Regardless of your memories of it, the original "DMC" — which, in 2001, broke ground and established a blueprint for contemporary action games like "God of War" and "Ninja Gaiden" — has aged considerably.
Conceived initially as a "Resident Evil" game, "DMC" doesn't quite shake the suffocating fixed cameras and clumsy cause-and-effect puzzles that had already begun wearing out their welcome 11 years ago. Replacing "Evil's" flaccid combat with a fluid arsenal of melee and ranged attacks was enough to turn heads and reorient the confused trajectory 3D action games were riding back then, but by today's standards — and even compared to "Devil May Cry 3," which is this collection's jewel — Dante's original repertoire is limited and stunted in its dexterity.
"DMC2," released in 2003, was panned even then, and it holds steady as this collection's undisputed dud. Signs of things to come are everywhere: Dante's skillset is larger and more dynamic, the game's areas are larger, and the fixed camera is slightly less ridiculous in terms of triggering claustrophobic reactions. But the original game's personality has vanished, and the larger areas and arsenal are wasted on some demoralizingly drab level designs and enemy arrangements. "DMC" wasn't necessarily masterful in either regard, but "DMC2" isn't even trying.
That leaves the third game, and if there's a reason to revisit this collection at all, 2005's "DMC3" most assuredly is it.
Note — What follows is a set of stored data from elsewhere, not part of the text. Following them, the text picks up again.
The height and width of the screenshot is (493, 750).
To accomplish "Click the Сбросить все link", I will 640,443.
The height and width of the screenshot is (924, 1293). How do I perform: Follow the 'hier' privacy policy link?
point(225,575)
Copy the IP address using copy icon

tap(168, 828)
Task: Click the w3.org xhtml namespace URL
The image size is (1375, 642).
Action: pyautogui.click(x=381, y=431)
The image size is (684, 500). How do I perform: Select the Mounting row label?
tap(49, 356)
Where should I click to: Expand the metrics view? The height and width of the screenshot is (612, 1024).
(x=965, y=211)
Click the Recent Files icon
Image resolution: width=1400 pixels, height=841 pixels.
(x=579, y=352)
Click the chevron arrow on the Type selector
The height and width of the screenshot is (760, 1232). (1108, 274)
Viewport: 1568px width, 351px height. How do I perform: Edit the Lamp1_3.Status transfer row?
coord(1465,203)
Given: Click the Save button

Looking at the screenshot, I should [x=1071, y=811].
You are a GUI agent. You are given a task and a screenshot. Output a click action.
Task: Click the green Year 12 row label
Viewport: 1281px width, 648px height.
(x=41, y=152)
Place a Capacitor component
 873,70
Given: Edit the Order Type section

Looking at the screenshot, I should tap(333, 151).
It's here where Capcom catches and passes the games for which it initially paved the way: Dante's combat is fluid in a way that remains fresh even seven years later, his personality returns in force, the level and enemy designs justify the full prioritization of combat over puzzle solving, and even the fixed cameras feel somewhat (though not completely) dynamic.
Beyond the dated graphics, "DMC3" is the one game here that can hang in 2012 without leaning on nostalgic crutches to do so. It also remains better realized than HD-native "Devil May Cry 4," which looks considerably prettier but regresses in all other respects. The most pronounced ding against "DMC3" was its completely ruthless difficulty, but a special edition — which is the version that's included here — addressed that with a softer additional difficulty setting. (Masochists, fear not: The original difficulty remains intact as well.)
As a total package, "Collection" is pretty no-frills. The three games are walled off within the disc to the point where if you start one, you have to reboot the entire collection to get back to the collection's menu screen. The Xbox 360 and Playstation 3 versions of the game naturally come with achievements and trophies to respectively unlock, but there's little else in the way of bonus content beyond some art galleries. Surprisingly, "Collection" doesn't even include a trailer of the rebooted "DmC: Devil May Cry," which releases later this year and (so far) looks primed to justify Capcom's tap of the reset button.
(c) 2012, McClatchy-Tribune Information Services.